A Lyon, c’est en partie sur ce logiciel que se sont appuyés les pouvoirs publics locaux afin de mesurer l’exposition des territoires et des habitants à la pollution et d’estimer l’impact de potentielles actions. Ces données ont permis à l’agglomération de revoir son Plan de Protection de l’Atmosphère en conséquence. Ce dernier compte désormais 35 actions, réparties selon les différentes secteurs à l’œuvre (industrie, résidentiel, mobilités, agriculture et communication). A titre d’exemple, l’une de ces mesures limite la construction d’établissements scolaires et de santé dans les zones polluées de la métropole. L’autre fixe un seuil maximal d’émission de poussières par jour aux infrastructures de traitement des matériaux.
L’eau dans tous ses états
Le rôle des villes et des métropoles est aussi d’être en mesure d’assurer les besoins en eau potable de leurs populations et de développer des stratégies d’adaptation aux stress hydriques extrêmes. Dans le cas précis de la qualité de l’eau, le modèle PEGASE permet d’évaluer celle des eaux de surface. Pour cela, le logiciel s’appuie sur les caractéristiques hydrologiques et météorologiques d’un territoire ainsi que sur les pressions exercées.
Ce modèle a permis de réaliser plusieurs bases de données notamment dans les bassins hydrographiques de la Loire, de la Bretagne et de la Vendée.
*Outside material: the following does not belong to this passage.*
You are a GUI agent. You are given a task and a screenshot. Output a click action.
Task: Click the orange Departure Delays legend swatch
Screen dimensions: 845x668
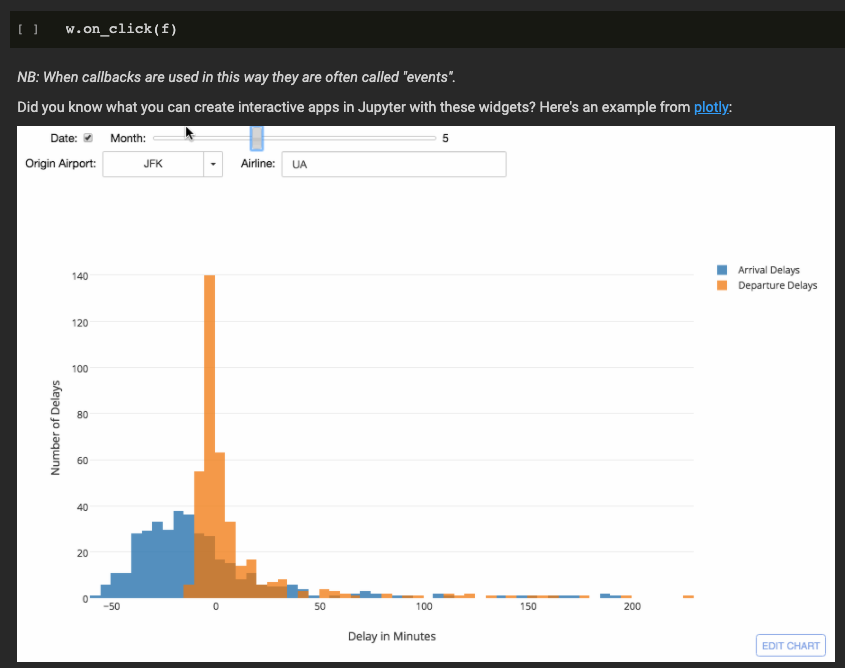coord(722,285)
En Bretagne, le modèle a notamment permis d’estimer la pollution associée aux rejets urbains et activités industrielles et de structurer les actions à engager. Parmi ces mesures, demande a été faite aux industriels dont les activités polluent les masses d’eau de définir et mettre en place des programmes d’actions.
Plus loin de nous, en Inde, c’est l’approvisionnement en eau potable qui est étudié. Ainsi, la ville de Jaipur a servi de pilote pour tester l’outil “Conserve” qui rassemble les données relatives aux ressources aquifères de la ville : consommation, demande, écoulement de pluies, niveau des nappes phréatiques… et sont associées à un éventail de paramètres : variation de population, changement climatique, etc. La finalité est simple, mais essentielle : pouvoir estimer les ressources disponibles, ainsi que la demande par secteurs. Des scénarios sont ensuite produits, qui doivent permettre aux autorités compétentes de gérer durablement la ressource.
Les outils de modélisation participent donc à l’élaboration de réponses pour lutter contre les changements à l’échelle des villes. La multiplication ainsi que la transversalité des défis associés au changement climatique forcent les villes à organiser dès à présent leur durabilité. Pour cela, ces dernières devront également savoir prendre en compte les considérations sociales et démocratiques qui traversent nos sociétés. Si leur échelle leur confère un potentiel d’action intéressant, c’est bien l’articulation de chacune de ces dimensions qui leur permettra d’assurer leur pérennité.